Até sempre tia Odete
A minha tia Odete faz hoje a sua última viagem. Hoje será pó, poeira intergaláctica, estrelinha celestial cintilante no cume do universo. Levará até lá o seu riso sonoro, a sua alegria esfusiante, a sua irreverência congénita. Distribuirá alegria e boa disposição, fará amigos, será rainha. E levará a meu tio o meu agradecido abraço de sobrinho e de afilhado.
Nunca
calhou dizer-lho, mas esta mulher foi a responsável pela mais fascinante
viagem da minha vida. Orgulhoso pela minha quarta classe feita, de contas
certas, ditado sem erros e dedos limpos de tinta.

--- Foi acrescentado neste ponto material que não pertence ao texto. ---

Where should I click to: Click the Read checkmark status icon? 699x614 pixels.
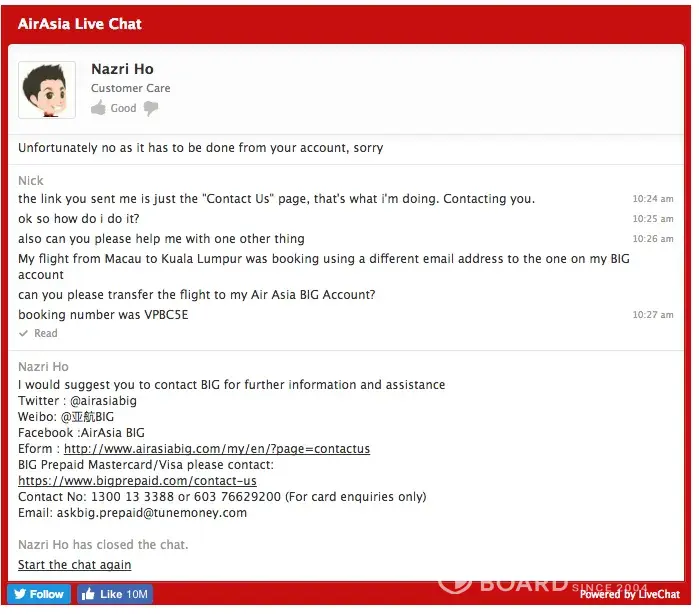click(23, 334)
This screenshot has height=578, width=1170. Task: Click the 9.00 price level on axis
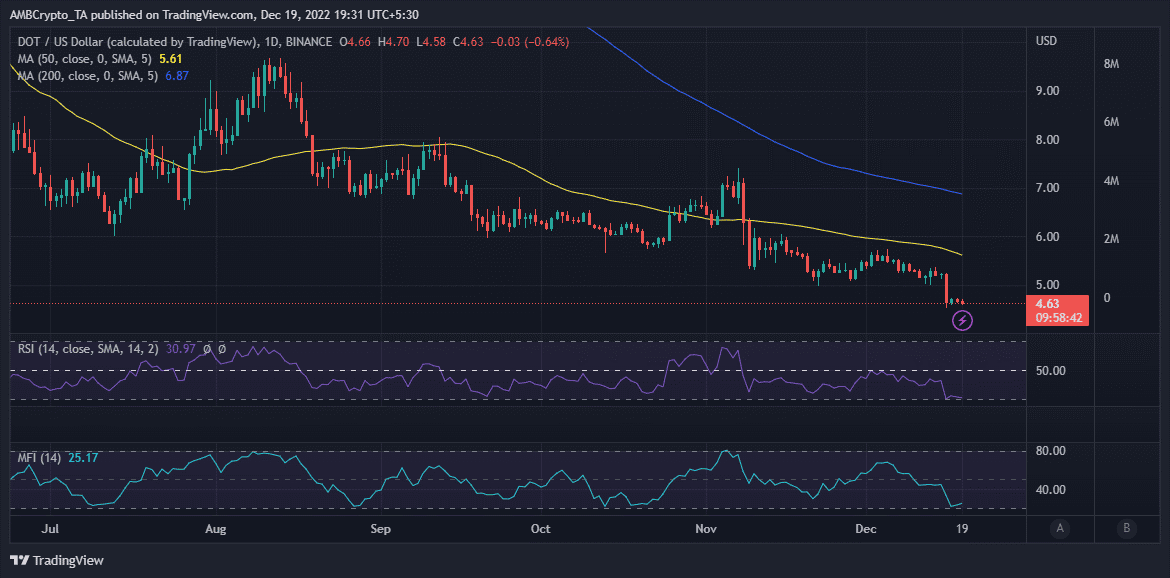[x=1047, y=91]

E ainda vaidoso com o meu
relógio Cauny preso ao meu punho esquerdo, quase habilitado a ser o
administrador do concelho.
Embarquei
no Huambo, no comboio Mala, a um sábado de manhã, com quase toda a gente
acumulada na gare, vendo que novidades chegavam do Lobito, da sua cidade e do
seu porto de mar. Até ao Luau, a quase mil quilómetros de distância, com
chegada no domingo ao fim da tarde. Atravessando Angola quase de lés a lés, povoação
atrás de povoação, muito espaçadamente, porque em África tudo é fascinante e
longe.
Atravessar
a reserva da Cameia, com a poeira densa entrando por todos os interstícios, a
savana imensa estendendo-se para ambos ao lados da linha e toda aquela
variedade de animais levantando a cabeça, interrompendo o pasto, livres de
todo, indiferentes à passagem daquela longa minhoca metálica que atravessava a
paisagem, deixando fumo e a estridência do apito.
Foi nessa viagem, atravessando África, para ir ao encontro da minha tia Odete – e do meu tio Quim! – que eu descobri o mundo a que pertencia. Velho e distante, nunca mais saí dele. E é dele que irei partir. Para ir de novo ao seu encontro, tia Odete!